Collected data
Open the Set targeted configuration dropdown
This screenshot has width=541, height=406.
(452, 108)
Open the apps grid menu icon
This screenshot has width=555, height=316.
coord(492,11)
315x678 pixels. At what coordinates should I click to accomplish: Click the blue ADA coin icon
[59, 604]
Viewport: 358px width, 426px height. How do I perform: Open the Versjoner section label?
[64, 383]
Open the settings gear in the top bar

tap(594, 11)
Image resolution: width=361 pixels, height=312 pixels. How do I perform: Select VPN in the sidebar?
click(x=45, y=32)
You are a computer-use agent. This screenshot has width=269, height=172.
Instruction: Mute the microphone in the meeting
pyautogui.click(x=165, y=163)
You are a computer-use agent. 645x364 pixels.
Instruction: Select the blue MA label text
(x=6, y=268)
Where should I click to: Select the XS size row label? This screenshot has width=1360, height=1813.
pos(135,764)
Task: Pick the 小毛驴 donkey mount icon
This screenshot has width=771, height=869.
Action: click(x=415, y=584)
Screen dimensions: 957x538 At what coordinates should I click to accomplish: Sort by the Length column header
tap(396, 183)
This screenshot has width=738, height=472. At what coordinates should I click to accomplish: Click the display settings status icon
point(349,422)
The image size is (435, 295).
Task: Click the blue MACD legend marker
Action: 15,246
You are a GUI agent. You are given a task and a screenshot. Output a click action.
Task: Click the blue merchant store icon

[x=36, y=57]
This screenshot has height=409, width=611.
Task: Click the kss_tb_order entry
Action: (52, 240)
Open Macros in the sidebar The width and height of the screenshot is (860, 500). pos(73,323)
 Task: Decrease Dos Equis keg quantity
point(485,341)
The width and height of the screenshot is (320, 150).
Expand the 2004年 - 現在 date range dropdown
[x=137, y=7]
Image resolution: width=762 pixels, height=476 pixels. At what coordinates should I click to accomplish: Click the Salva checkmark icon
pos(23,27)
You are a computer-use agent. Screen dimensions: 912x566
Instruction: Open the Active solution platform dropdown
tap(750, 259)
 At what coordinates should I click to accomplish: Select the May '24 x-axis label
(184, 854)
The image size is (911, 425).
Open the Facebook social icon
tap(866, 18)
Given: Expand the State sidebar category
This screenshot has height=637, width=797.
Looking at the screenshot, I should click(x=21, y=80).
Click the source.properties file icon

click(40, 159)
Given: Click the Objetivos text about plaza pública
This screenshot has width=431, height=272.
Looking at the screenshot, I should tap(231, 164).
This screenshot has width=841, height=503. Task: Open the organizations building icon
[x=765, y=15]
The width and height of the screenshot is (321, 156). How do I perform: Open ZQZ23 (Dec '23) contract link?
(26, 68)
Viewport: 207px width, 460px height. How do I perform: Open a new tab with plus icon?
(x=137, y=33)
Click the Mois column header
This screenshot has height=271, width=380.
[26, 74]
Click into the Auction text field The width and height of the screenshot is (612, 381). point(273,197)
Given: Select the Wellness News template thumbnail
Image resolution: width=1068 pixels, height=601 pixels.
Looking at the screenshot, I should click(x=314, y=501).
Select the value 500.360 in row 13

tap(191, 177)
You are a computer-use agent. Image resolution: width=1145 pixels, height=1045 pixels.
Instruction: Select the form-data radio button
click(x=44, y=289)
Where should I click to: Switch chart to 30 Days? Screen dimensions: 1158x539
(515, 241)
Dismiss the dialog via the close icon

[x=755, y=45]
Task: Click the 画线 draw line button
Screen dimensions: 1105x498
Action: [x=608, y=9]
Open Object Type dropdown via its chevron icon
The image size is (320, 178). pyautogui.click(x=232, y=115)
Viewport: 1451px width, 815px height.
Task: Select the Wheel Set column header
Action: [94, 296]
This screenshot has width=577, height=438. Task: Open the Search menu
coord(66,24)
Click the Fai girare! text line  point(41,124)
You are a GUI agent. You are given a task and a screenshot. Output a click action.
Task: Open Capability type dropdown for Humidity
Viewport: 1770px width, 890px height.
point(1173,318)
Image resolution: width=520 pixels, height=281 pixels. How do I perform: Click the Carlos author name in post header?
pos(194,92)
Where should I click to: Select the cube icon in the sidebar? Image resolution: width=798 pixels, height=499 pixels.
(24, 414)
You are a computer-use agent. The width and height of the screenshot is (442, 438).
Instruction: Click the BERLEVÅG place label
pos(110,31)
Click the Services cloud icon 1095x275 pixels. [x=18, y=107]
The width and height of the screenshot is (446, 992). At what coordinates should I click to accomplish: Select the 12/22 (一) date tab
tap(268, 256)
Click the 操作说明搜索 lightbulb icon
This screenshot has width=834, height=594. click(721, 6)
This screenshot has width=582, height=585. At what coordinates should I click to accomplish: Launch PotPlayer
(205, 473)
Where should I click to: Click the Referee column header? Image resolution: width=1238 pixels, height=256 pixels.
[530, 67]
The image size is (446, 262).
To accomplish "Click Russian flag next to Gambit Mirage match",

### Work order
Return every entry exactly as given.

### Solution below
Open the Set targeted configuration dropdown
This screenshot has width=541, height=406.
(452, 108)
Open the apps grid menu icon
This screenshot has width=555, height=316.
coord(492,11)
315x678 pixels. At what coordinates should I click to accomplish: Click the blue ADA coin icon
[59, 604]
Viewport: 358px width, 426px height. How do I perform: Open the Versjoner section label?
[64, 383]
Open the settings gear in the top bar

tap(594, 11)
Image resolution: width=361 pixels, height=312 pixels. How do I perform: Select VPN in the sidebar?
click(x=45, y=32)
You are a computer-use agent. This screenshot has width=269, height=172.
Instruction: Mute the microphone in the meeting
pyautogui.click(x=165, y=163)
You are a computer-use agent. 645x364 pixels.
Instruction: Select the blue MA label text
(x=6, y=268)
Where should I click to: Select the XS size row label? This screenshot has width=1360, height=1813.
pos(135,764)
Task: Pick the 小毛驴 donkey mount icon
This screenshot has width=771, height=869.
Action: click(x=415, y=584)
Screen dimensions: 957x538 At what coordinates should I click to accomplish: Sort by the Length column header
tap(396, 183)
This screenshot has width=738, height=472. At what coordinates should I click to accomplish: Click the display settings status icon
point(349,422)
The image size is (435, 295).
Task: Click the blue MACD legend marker
Action: 15,246
You are a GUI agent. You are given a task and a screenshot. Output a click action.
Task: Click the blue merchant store icon

[x=36, y=57]
This screenshot has height=409, width=611.
Task: Click the kss_tb_order entry
Action: (52, 240)
Open Macros in the sidebar The width and height of the screenshot is (860, 500). pos(73,323)
 Task: Decrease Dos Equis keg quantity
point(485,341)
The width and height of the screenshot is (320, 150).
Expand the 2004年 - 現在 date range dropdown
[x=137, y=7]
Image resolution: width=762 pixels, height=476 pixels. At what coordinates should I click to accomplish: Click the Salva checkmark icon
pos(23,27)
You are a computer-use agent. Screen dimensions: 912x566
Instruction: Open the Active solution platform dropdown
tap(750, 259)
 At what coordinates should I click to accomplish: Select the May '24 x-axis label
(184, 854)
The image size is (911, 425).
Open the Facebook social icon
tap(866, 18)
Given: Expand the State sidebar category
This screenshot has height=637, width=797.
Looking at the screenshot, I should click(x=21, y=80).
Click the source.properties file icon

click(40, 159)
Given: Click the Objetivos text about plaza pública
This screenshot has width=431, height=272.
Looking at the screenshot, I should tap(231, 164).
This screenshot has width=841, height=503. Task: Open the organizations building icon
[x=765, y=15]
The width and height of the screenshot is (321, 156). How do I perform: Open ZQZ23 (Dec '23) contract link?
(26, 68)
Viewport: 207px width, 460px height. How do I perform: Open a new tab with plus icon?
(x=137, y=33)
Click the Mois column header
This screenshot has height=271, width=380.
[26, 74]
Click into the Auction text field The width and height of the screenshot is (612, 381). point(273,197)
Given: Select the Wellness News template thumbnail
Image resolution: width=1068 pixels, height=601 pixels.
Looking at the screenshot, I should click(x=314, y=501).
Select the value 500.360 in row 13

tap(191, 177)
You are a computer-use agent. Image resolution: width=1145 pixels, height=1045 pixels.
Instruction: Select the form-data radio button
click(x=44, y=289)
Where should I click to: Switch chart to 30 Days? Screen dimensions: 1158x539
(515, 241)
Dismiss the dialog via the close icon

[x=755, y=45]
Task: Click the 画线 draw line button
Screen dimensions: 1105x498
Action: [x=608, y=9]
Open Object Type dropdown via its chevron icon
The image size is (320, 178). pyautogui.click(x=232, y=115)
Viewport: 1451px width, 815px height.
Task: Select the Wheel Set column header
Action: [94, 296]
This screenshot has width=577, height=438. Task: Open the Search menu
coord(66,24)
Click the Fai girare! text line  point(41,124)
You are a GUI agent. You are given a task and a screenshot. Output a click action.
Task: Open Capability type dropdown for Humidity
Viewport: 1770px width, 890px height.
point(1173,318)
Image resolution: width=520 pixels, height=281 pixels. How do I perform: Click the Carlos author name in post header?
pos(194,92)
Where should I click to: Select the cube icon in the sidebar? Image resolution: width=798 pixels, height=499 pixels.
(24, 414)
You are a computer-use agent. The width and height of the screenshot is (442, 438).
Instruction: Click the BERLEVÅG place label
pos(110,31)
Click the Services cloud icon 1095x275 pixels. [x=18, y=107]
The width and height of the screenshot is (446, 992). At what coordinates should I click to accomplish: Select the 12/22 (一) date tab
tap(268, 256)
Click the 操作说明搜索 lightbulb icon
This screenshot has width=834, height=594. click(721, 6)
This screenshot has width=582, height=585. At what coordinates should I click to accomplish: Launch PotPlayer
(205, 473)
Where should I click to: Click the Referee column header? Image resolution: width=1238 pixels, height=256 pixels.
[530, 67]
The image size is (446, 262).
To accomplish "Click Russian flag next to Gambit Mirage match",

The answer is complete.